DEMOKRASI.CO.ID - Terpilihnya Firli Bahuri sebagai Ketua KPK untuk periode 2019-2023 pun menuai kontroversi. Karena lembaga antirasuah pada era kepemimpinan Agus Rahardjo Cs menyatakan dengan tegas bahwa mantan Deputi Penindakan KPK itu melanggar kode etik.
Firli Bahuri ditetapkan sebagai Ketua KPK berdasarkan hasil voting suara tertinggi di DPR RI. Firli memperoleh 56 suara. Secara runut, setelahnya ada Alexander Marwata dengan 53 suara, Nurul Ghufron dengan 51 suara, Nawawi Pomolango dengan 50 suara, dan Lili Pintauli Siregar dengan 44 suara.
Namun, mereka yang diterpilih menjadi pimpinan KPK jilid V masih menjadi kontroversi.
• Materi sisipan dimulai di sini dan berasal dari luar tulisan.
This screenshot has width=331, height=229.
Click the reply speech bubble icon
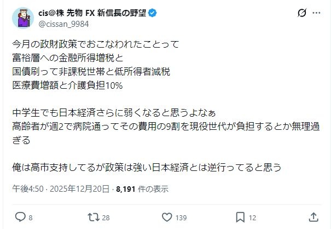[20, 217]
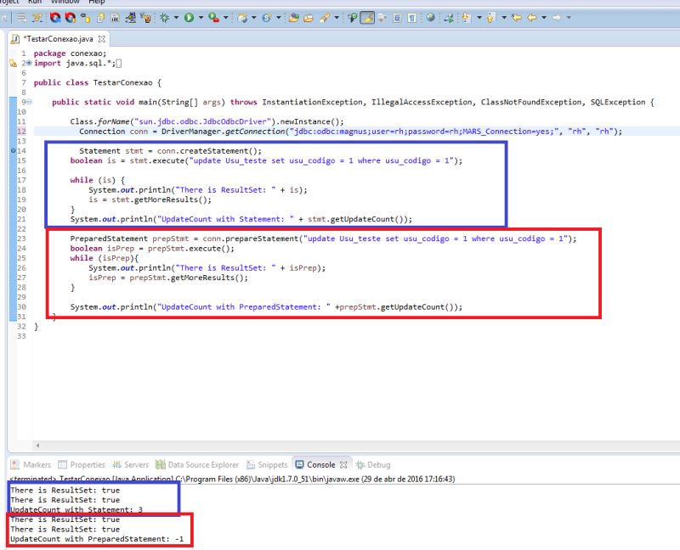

Publik menilai, proses pemilihan pimpinan KPK kali ini disinyalir kental dengan nuansa politik.
Bahkan, sehari sebelum Firli melakukan fit and proper test oleh Komisi III DPR RI, lembaga antirasuah secara terang-teranhan menyatakan bahwa mantan Deputi Penindakan KPK itu terbukti melanggar kode etik berat.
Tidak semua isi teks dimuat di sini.